(Stored data entries)
*** Begin section ***

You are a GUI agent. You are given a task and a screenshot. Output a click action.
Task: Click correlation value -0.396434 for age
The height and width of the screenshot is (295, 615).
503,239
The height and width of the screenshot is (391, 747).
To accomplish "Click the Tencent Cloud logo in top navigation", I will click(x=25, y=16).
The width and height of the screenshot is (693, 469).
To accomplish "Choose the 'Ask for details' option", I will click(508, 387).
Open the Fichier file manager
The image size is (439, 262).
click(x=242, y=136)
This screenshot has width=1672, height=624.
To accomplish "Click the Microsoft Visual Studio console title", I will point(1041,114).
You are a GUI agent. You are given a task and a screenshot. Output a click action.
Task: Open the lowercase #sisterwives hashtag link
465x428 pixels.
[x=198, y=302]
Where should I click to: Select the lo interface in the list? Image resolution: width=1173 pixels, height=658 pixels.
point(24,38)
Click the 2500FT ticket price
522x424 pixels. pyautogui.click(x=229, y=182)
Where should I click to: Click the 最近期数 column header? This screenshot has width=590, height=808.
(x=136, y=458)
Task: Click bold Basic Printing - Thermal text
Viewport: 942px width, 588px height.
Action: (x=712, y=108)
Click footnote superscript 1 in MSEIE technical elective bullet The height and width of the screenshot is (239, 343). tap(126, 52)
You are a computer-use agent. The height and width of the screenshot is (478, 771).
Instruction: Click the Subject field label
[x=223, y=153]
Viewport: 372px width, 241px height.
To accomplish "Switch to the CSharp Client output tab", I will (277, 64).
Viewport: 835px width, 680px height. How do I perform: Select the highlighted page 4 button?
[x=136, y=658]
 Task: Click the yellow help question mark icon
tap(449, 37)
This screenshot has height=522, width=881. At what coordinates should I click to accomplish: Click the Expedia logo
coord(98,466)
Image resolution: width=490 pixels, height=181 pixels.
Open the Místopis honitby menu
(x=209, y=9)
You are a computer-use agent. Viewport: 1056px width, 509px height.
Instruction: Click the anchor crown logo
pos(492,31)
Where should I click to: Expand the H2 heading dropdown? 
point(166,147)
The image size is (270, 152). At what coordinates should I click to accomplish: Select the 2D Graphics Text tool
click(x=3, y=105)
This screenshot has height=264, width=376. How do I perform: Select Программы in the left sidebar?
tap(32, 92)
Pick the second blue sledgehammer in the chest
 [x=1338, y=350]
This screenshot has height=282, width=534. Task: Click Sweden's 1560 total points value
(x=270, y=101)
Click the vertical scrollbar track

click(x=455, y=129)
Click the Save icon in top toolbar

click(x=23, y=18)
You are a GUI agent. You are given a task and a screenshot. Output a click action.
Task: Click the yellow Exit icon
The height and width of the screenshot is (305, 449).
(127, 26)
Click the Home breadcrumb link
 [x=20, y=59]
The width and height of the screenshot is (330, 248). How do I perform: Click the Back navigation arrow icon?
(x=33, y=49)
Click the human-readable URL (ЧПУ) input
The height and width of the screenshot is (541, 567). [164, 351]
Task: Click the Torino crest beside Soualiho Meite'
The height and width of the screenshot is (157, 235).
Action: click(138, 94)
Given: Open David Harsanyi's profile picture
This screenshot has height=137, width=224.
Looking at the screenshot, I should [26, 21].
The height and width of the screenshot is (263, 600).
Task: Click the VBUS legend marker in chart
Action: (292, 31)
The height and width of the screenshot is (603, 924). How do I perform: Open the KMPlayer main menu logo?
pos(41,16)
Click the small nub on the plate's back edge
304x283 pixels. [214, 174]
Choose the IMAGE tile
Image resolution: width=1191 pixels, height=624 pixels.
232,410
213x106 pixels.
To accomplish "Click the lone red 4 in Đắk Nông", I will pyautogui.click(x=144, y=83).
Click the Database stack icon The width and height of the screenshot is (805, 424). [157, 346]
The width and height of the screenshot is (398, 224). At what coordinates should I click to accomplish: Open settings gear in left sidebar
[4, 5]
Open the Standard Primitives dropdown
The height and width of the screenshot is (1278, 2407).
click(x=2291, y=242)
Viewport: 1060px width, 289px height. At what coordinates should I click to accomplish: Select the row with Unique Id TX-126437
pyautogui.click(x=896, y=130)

*** End section ***

» Task brief
The lines sought are those in the data above that include the string "will"; copy each one.

» Task answer
To accomplish "Click the Tencent Cloud logo in top navigation", I will click(x=25, y=16).
To accomplish "Choose the 'Ask for details' option", I will click(508, 387).
To accomplish "Click the Microsoft Visual Studio console title", I will point(1041,114).
To accomplish "Switch to the CSharp Client output tab", I will (277, 64).
To accomplish "Click the lone red 4 in Đắk Nông", I will pyautogui.click(x=144, y=83).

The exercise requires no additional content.